I can't speak for other countries but you definitely can't dip into most (any?) WeWorks or the typical coworking space for a few bucks per hour on the fly.

It looks like the cheapest WeWork on Demand is $29/day, and I have no idea what city that's in. I don't doubt the rate in major US cities is $75-100+/day.

WeWork has day passes like you say, it's 29 per day even in cities like NYC and SF, that's what I used recently in those cities.

Wow, maybe this is a newer thing.

I haven't been to a WeWork in a few years, but I don't ever recall being able to just walk in and get a day pass that cheap in a big city. What I saw was much more expensive, that is when day passes were even offered.

I'd never heard the word "Anti-Café" before, but I used to hang out in one in Dublin [1] that called itself a "Time House".

This exact concept: pay-per-minute space, like a shared space living room (though also with included tea, biscuits, and popcorn).

[1] "The Clockwork Door" in Temple Bar, Dublin. Hasn't been open since Covid. https://www.clockworkdoor.ie/

Definitely sounds better for people like me who kinda feel bad occupying a table in a full cafe after having finished my coffee/meal/drink.

This just... kinda sounds like an Internet cafe. I don’t see the difference, except maybe these “anti” cafes are more expensive

This is neat, and seems fairer than the working-at-a-cafe where you have to consider how often to order snacks and drinks to be a worthwhile contributing customer :)

Are there any websites that lists good anti-cafes by city?

Look up co-working spaces as well, that's probably a better source for working spaces for hire. Some have decent catering, too.

Isn't a key aspect of cafe culture that you buy a coffee and then can stay as long as you like?

I guess its a hotly debated and controversial topic up there with religion and politics :)
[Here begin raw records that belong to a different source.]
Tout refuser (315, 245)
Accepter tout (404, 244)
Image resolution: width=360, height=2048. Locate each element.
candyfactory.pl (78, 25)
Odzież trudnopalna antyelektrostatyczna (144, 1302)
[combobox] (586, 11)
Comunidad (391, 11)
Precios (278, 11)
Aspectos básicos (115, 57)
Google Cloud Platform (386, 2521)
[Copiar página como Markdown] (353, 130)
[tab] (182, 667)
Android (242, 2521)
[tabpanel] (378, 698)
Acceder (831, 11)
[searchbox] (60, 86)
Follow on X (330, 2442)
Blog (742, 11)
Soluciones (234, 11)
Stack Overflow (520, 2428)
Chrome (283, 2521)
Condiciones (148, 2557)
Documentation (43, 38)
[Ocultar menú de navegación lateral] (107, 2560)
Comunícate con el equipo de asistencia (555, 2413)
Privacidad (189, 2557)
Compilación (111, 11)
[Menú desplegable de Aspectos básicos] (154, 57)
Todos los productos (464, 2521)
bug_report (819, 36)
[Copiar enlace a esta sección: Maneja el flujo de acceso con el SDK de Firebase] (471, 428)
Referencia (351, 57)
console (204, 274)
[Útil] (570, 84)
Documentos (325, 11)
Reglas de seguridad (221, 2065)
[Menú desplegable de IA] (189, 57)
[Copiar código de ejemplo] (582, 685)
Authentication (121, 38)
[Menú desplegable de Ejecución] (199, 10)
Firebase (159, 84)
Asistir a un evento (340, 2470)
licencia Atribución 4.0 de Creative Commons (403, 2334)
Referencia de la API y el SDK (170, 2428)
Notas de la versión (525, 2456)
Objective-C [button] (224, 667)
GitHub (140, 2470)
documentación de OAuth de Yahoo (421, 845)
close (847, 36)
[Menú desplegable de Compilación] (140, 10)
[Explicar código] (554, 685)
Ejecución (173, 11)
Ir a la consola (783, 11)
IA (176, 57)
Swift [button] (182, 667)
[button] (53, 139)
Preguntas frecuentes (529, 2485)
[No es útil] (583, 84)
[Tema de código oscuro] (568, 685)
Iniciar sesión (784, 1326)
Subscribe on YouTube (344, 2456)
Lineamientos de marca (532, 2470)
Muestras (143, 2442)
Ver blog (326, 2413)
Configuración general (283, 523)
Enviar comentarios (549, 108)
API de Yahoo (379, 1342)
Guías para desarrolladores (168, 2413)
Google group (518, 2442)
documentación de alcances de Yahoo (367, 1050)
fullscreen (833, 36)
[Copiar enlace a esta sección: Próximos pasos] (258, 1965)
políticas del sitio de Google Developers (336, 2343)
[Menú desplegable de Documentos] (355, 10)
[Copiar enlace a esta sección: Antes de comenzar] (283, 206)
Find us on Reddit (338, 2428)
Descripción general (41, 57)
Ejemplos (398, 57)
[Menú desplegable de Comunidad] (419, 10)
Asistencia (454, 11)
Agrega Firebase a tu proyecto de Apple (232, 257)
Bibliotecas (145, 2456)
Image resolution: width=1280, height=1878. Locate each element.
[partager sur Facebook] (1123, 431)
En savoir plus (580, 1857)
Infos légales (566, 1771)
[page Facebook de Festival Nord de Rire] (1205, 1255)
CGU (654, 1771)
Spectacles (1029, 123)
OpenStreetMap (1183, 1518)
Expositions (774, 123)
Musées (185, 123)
But seems like I answered my own question above - here's a pretty cool site to find desks/coworking spaces https://drop-desk.com/near-me with even some location specific writeups (i.e. Sydney Australia https://drop-desk.com/best-coworking-spaces/sydney )

Pay by the minute will never work: it gets people anxious, looking at the time all the time [ :) ].

Also the way it mixes fun and work ain't consistent imo.

I like working in cafes every now and then. I'm quite conscious that there's an expectation to keep buying coffee / cakes. How much is enough?

Also after a while, I don't want another coffee, just want to sit in peace in the environment - but that's not an option really. I could just buy a coffee and sit next to it, but that seems wasteful and bizarre.

it depends on the culture, the particular place, if the place is crowded and other factors: where I live it's perfectly ok to spend 2 hours in a table and consume one single expresso or something - because it's never full, so a win-win relation.

A bloody awesome concept. I enjoyed it so much. And a great (instantly profitable if you do everything right) small business idea by the way.

Workshop Cafe (now closed) in San Francisco was an interesting American version of this kind of cafe.

Oh no, I remember having a great time working from there. It used to be a great place.

are there any in the us? Is it a sustainable business?